EXTRACTED INFORMATION
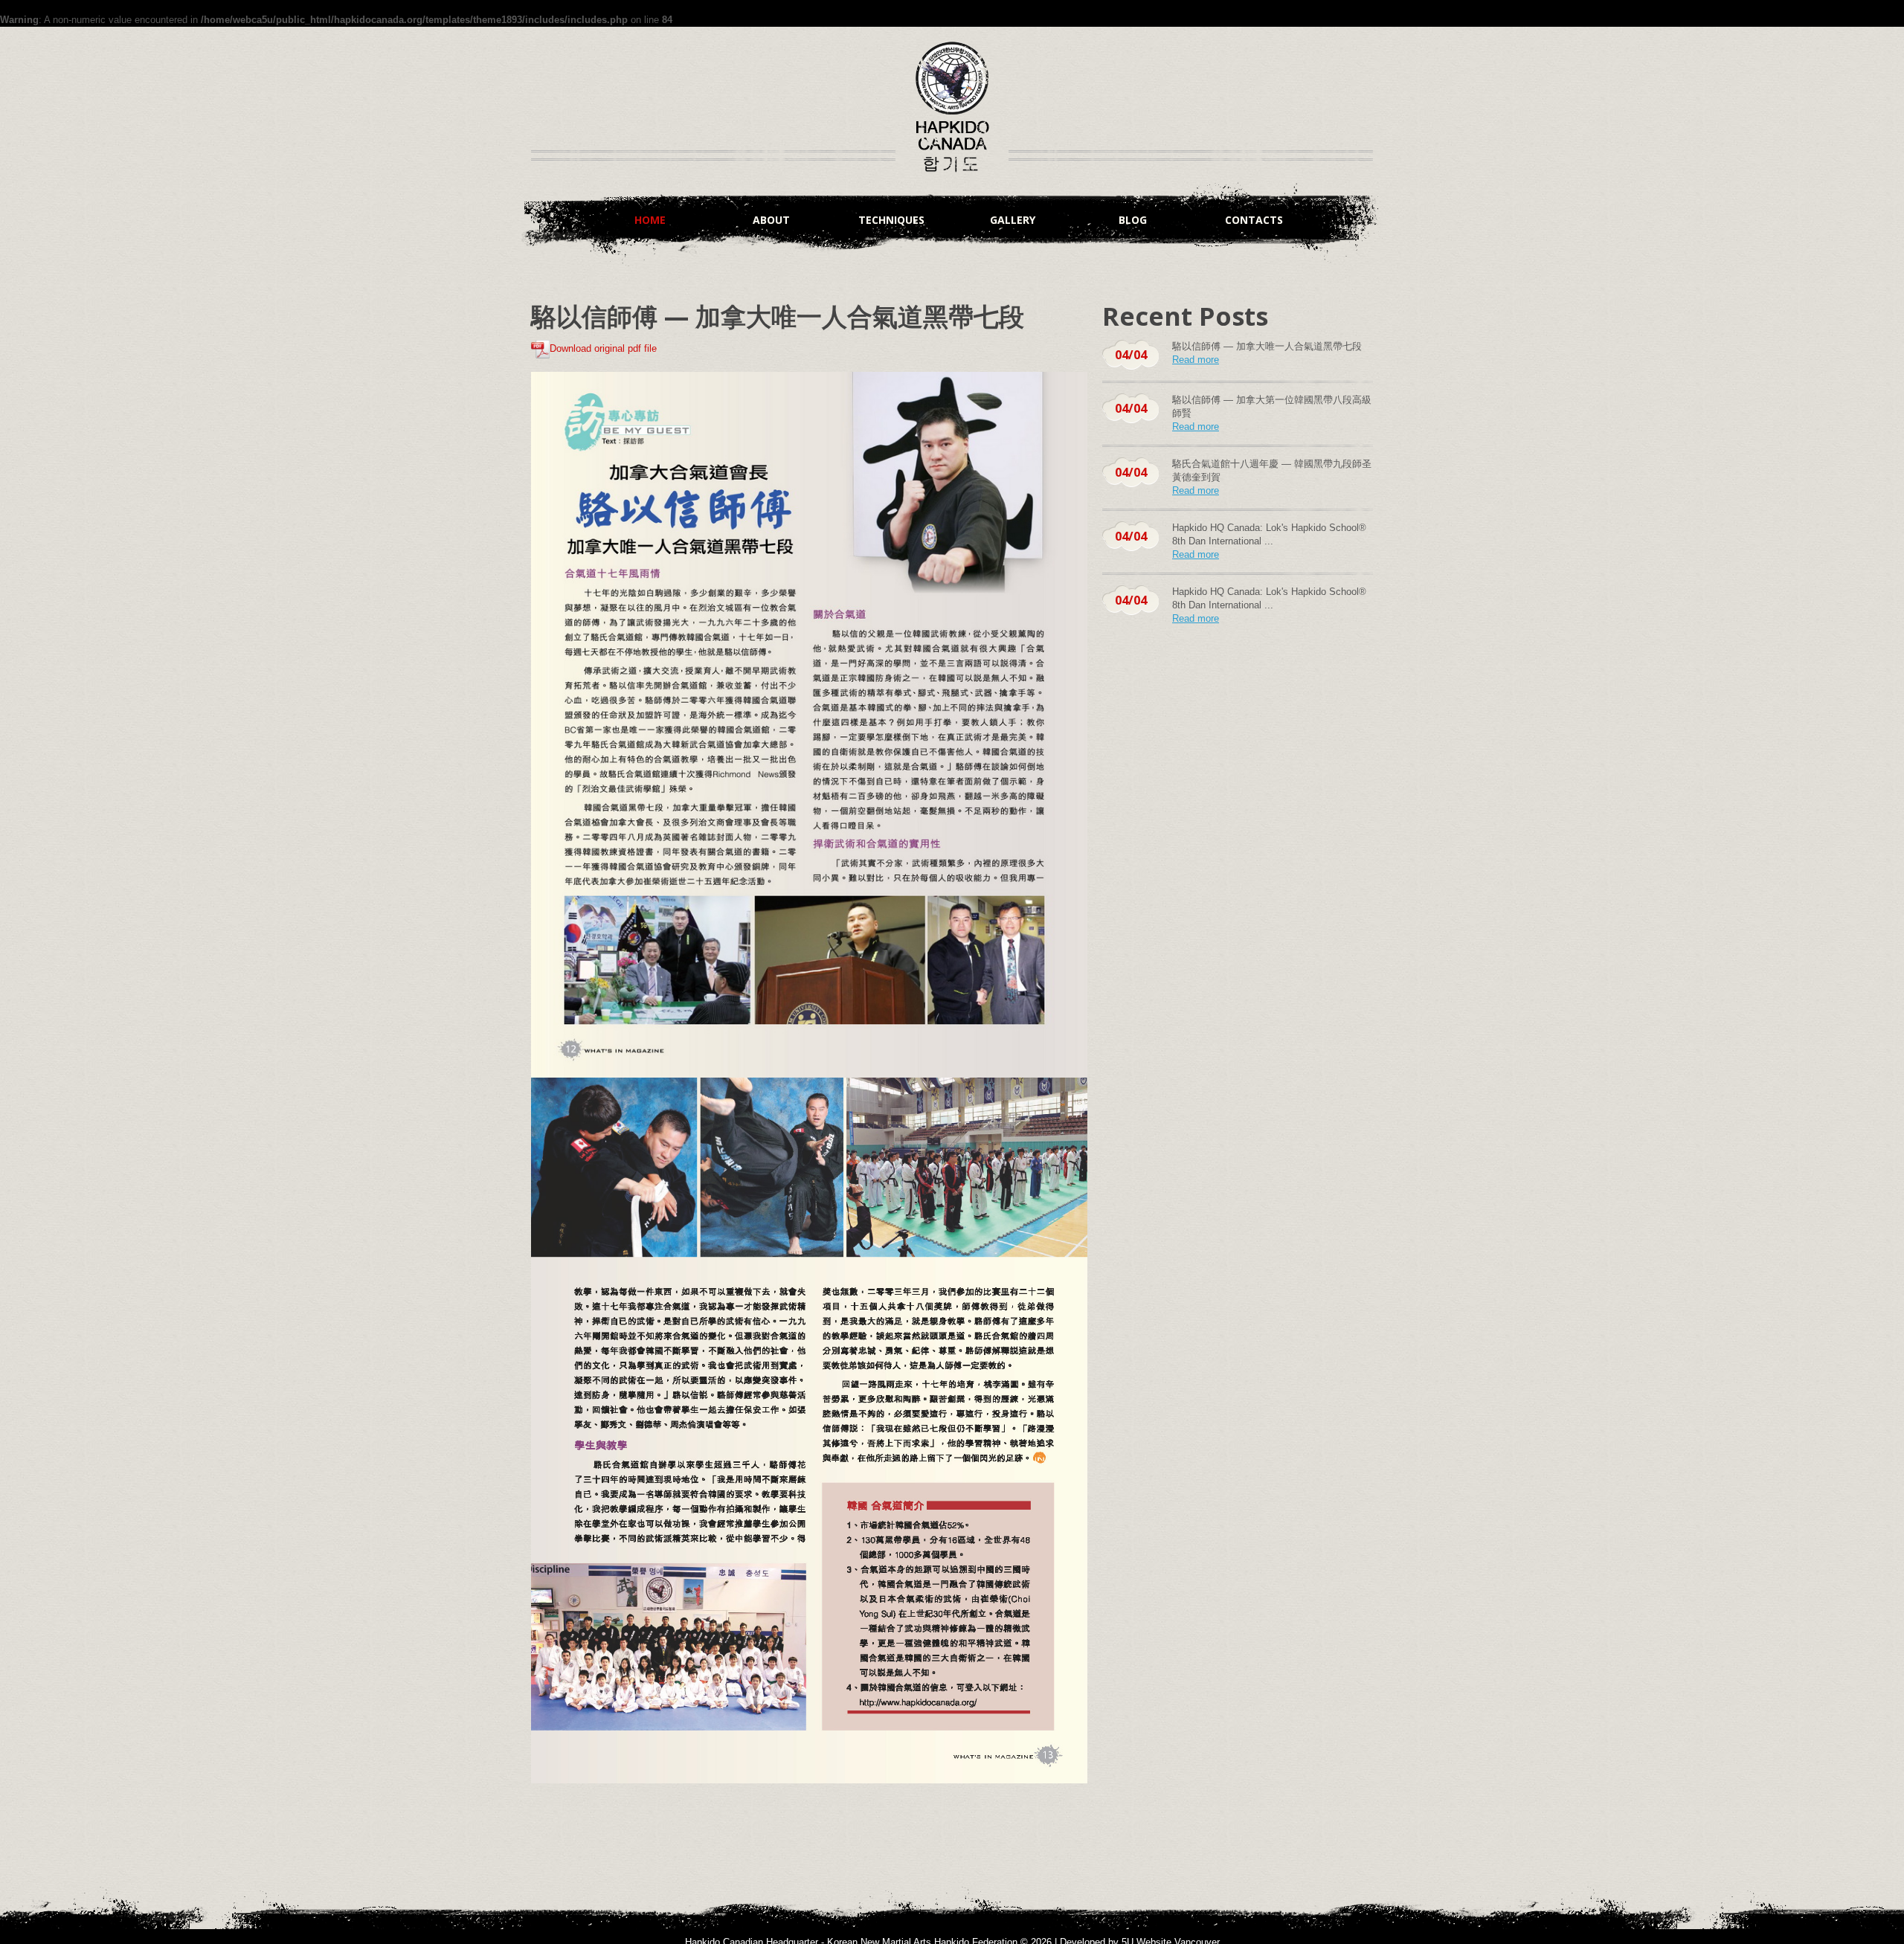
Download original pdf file (603, 348)
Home (650, 220)
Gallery (1012, 220)
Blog (1133, 220)
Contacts (1254, 220)
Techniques (891, 220)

WHAT YOU WILL DO
Return the records verbatim, minus pictures.

EXERCISE RESPONSE
Download original pdf file (603, 348)
Home (650, 220)
Gallery (1012, 220)
Blog (1133, 220)
Contacts (1254, 220)
Techniques (891, 220)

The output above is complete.